We also highlight the limitations of the study, which include the use of secondary data reported by health departments. In some records (n = 1519) we did not find information on the location of the cases. In addition, states have adopted testing policies with different criteria since the beginning of virus circulation in the country. We also point out that massive testing policies have not been implemented in Brazil, with symptomatic cases and/or those seeking health services being strictly notified. This may indicate, therefore, that the number of COVID-19 cases in Brazil is underreported. Despite the limitations found here, the analyses were not compromised, and our findings bring relevant data and support for decision-making and the formulation of new public policies to face the epidemic in Brazil.

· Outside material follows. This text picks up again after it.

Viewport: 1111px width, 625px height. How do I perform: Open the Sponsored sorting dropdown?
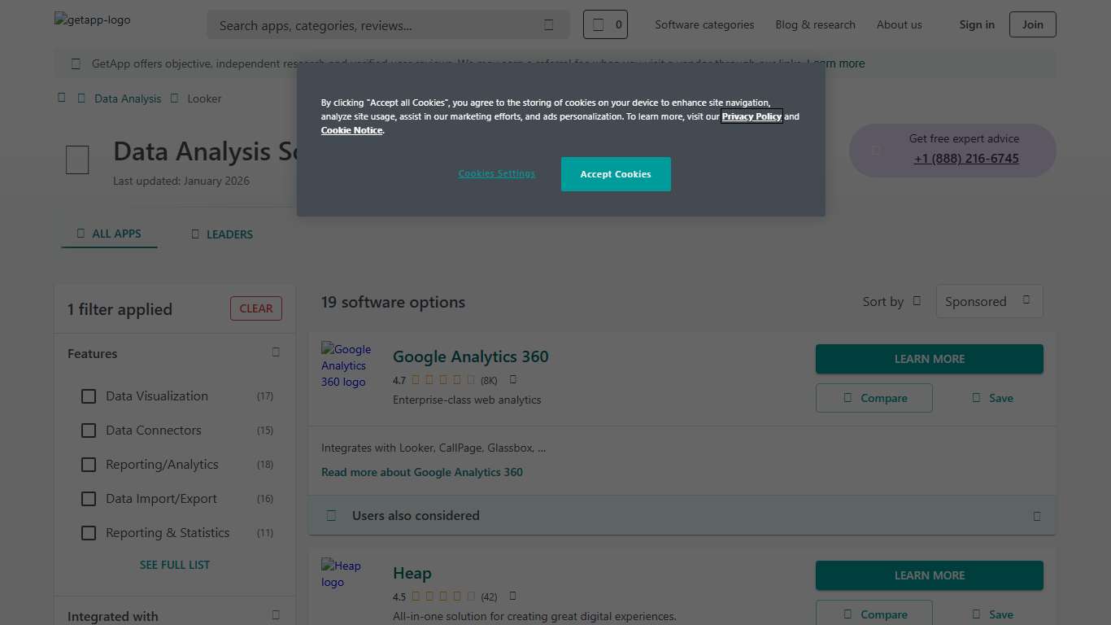[989, 301]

We emphasise that the incorporation of geostatistics techniques was able to highlight areas of risk for the occurrence of COVID-19. Additionally, we identified priority regions in Northeast region of Brazil to mitigate the impacts on health and the economy, as well as to assist in the allocation of resources and mobility restriction measures. However, for health monitoring of COVID-19, new studies are required, which may include prospective spatiotemporal modelling, addressing different socio-demographic strata and analysing socioeconomic indicators of the regions.
Conclusion
Altogether, our results showed that the epidemic of COVID-19 is growing exponentially in all states of the Northeast region, with priority clusters mainly in the states of Ceará and Maranhão. The results also demonstrate the dispersion of cases to countryside municipalities of the states. COVID-19 represents a serious public health problem, and its impact may be greater, considering the interiorisation process and its growing expansion to more vulnerable areas and without exclusive clinical care for the disease. The dynamics of transmission and the repercussions of COVID-19 in the Northeast region have not yet been fully elucidated and require further studies.
Data availability statement
The data that support the findings of this study will be available on request and permission of via e-mail from the corresponding author.